The Supreme Court granted a 24-week pregnant woman and rape survivor the permission to go for an abortion in a landmark judgment on Thursday. The judgment questioned the constitutional validity of the Medical Termination of Pregnancy (MTP) Act 1971, which currently allows abortion only up to the 20th week.
A bench headed by Justice J.S. Khehar said: “In view of the clear findings of the medical board whose examination showed that contained pregnancy could endanger the petitioner’s life, we are satisfied that it may be permissible to terminate pregnancy.”
Picture for representation only. Source: Flickr
The court had on Friday asked Mumbai’s King Edward Memorial Hospital to set up a medical board in 24 hours and examine the feasibility of the abortion. According to a board of doctors, the 26-year-old petitioner had developed severe foetal anomalies. The foetus suffers from anencephaly, a birth defect in which the child is born without parts of the brain and skull. Mukul Rohatgi, the attorney general of India, advised the court that she should be allowed to go for an abortion as per the exceptions granted under Section 5 of the MTP Act.

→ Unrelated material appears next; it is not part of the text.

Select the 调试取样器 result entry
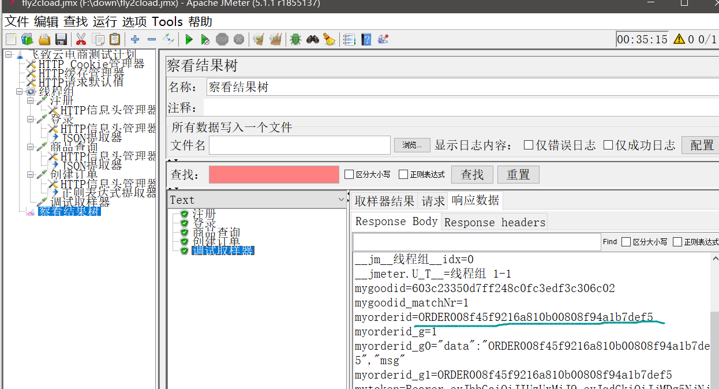The image size is (719, 389). (x=223, y=250)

The petitioner also claimed that she isn’t financially well off to rear a special child and that her ex-fiancé raped her after promising marriage. The petitioner said that the ceiling on abortion was unconstitutional and violated a woman’s right to live. She called it “unreasonable, harsh and discriminatory.”
It is easy enough to understand why such an archaic and dusty laws should be done away with, especially if the pregnancy were to cause the mother mental and physical trauma.
In 1971, when the MTP Act was formed, there were no ultrasounds or foetal monitors to carefully map out the baby’s physical development. It is inspiring to know that the Supreme Court has taken due cognisance of the plea that stated that forcing a woman to go through an unwanted pregnancy is an unequivocal violation of her right to dignity, and sexual and reproductive freedom as guaranteed in the constitution.
The first major amendment to the country’s archaic abortion laws was bought about when a couple from Mumbai, Haresh and Nikita Mehta made headlines for their plea to abort their 26-week-old foetus diagnosed with a congenital heart defect. At the time, the Bombay High Court did not allow the parents to terminate the pregnancy, but Nikita suffered a miscarriage and lost the foetus. Six years after this case, the Union Health Ministry drafted the Medical Termination of Pregnancy Act, Amendment Bill, 2014 that aimed at allowing abortions after 20 weeks under special circumstances.
According to reports, some doctors and most pro-abortion activists are of the opinion that the 20-week period is too short for all genetic abnormalities to manifest. The recent SC ruling is the right step forward in ensuring that India’s reproductive laws revolve around maternal care and motherhood, instead of child rearing.